(Entries from a dataset)
=-=-=-=-=

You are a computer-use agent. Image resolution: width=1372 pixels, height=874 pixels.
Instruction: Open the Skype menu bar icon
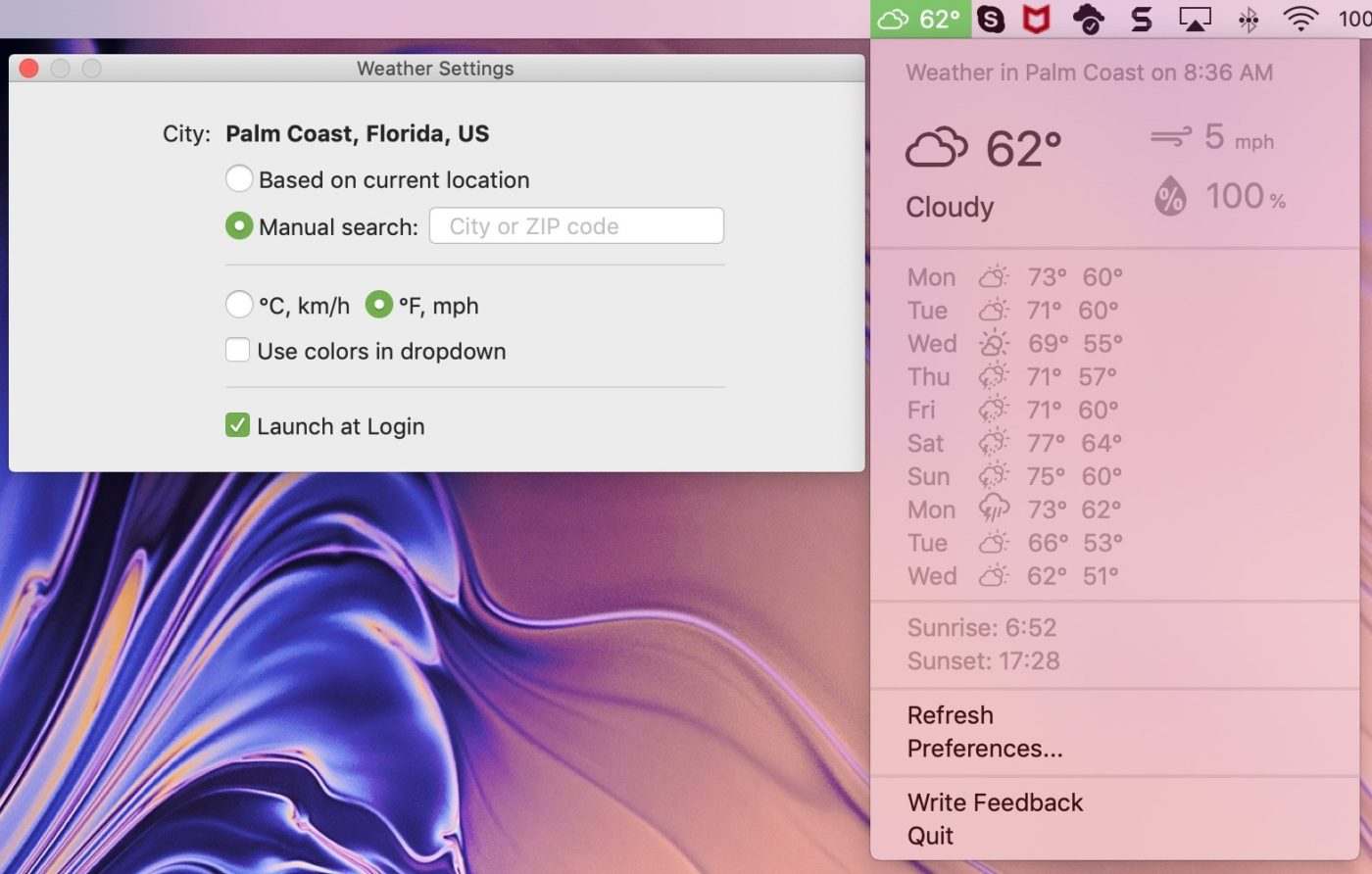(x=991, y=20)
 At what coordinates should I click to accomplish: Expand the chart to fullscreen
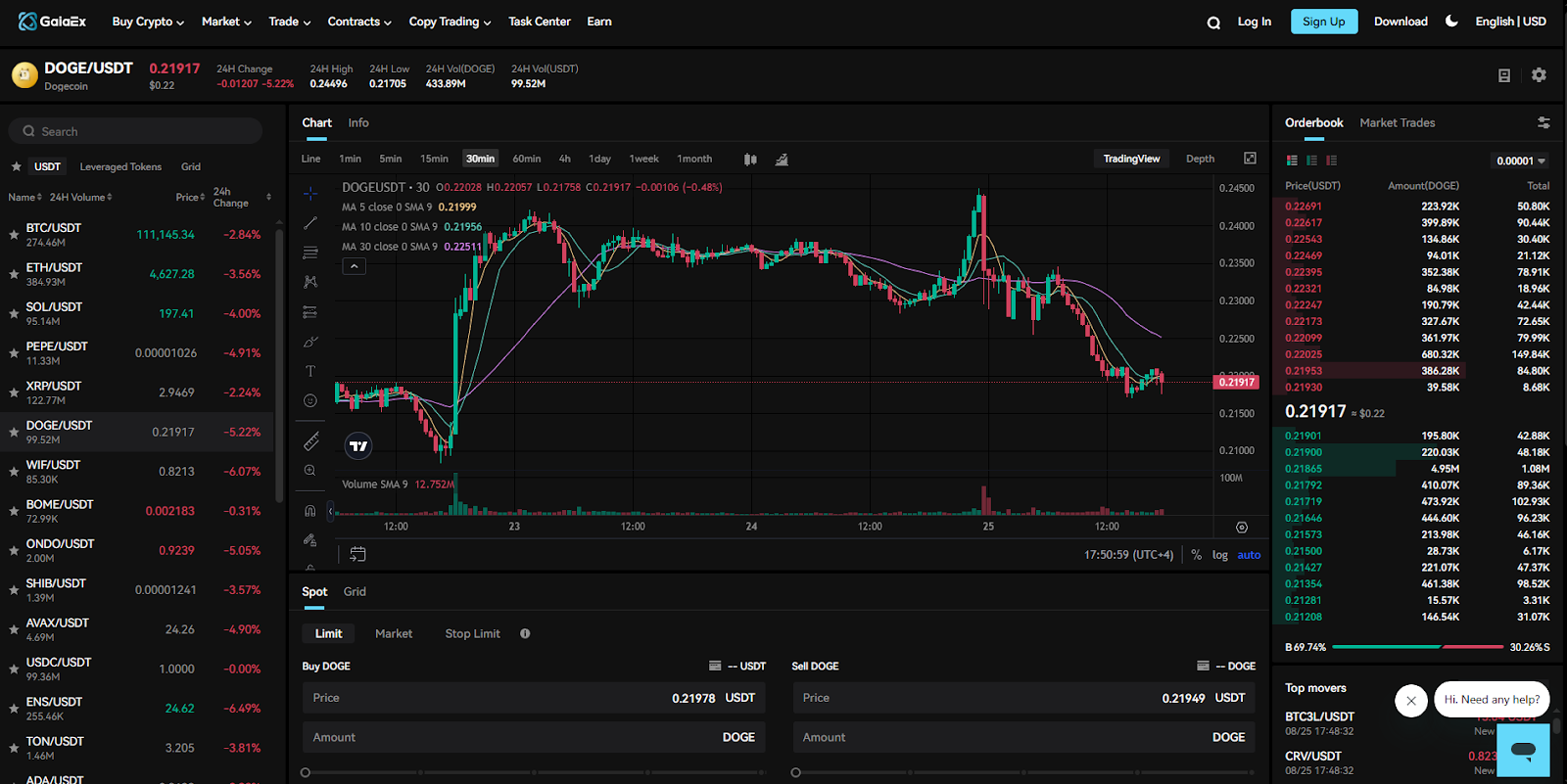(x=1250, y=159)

=-=-=-=-=

Duplicate the lines above word for word, leaving out the pictures.

You are a computer-use agent. Image resolution: width=1372 pixels, height=874 pixels.
Instruction: Open the Skype menu bar icon
(x=991, y=20)
 At what coordinates should I click to accomplish: Expand the chart to fullscreen
(x=1250, y=159)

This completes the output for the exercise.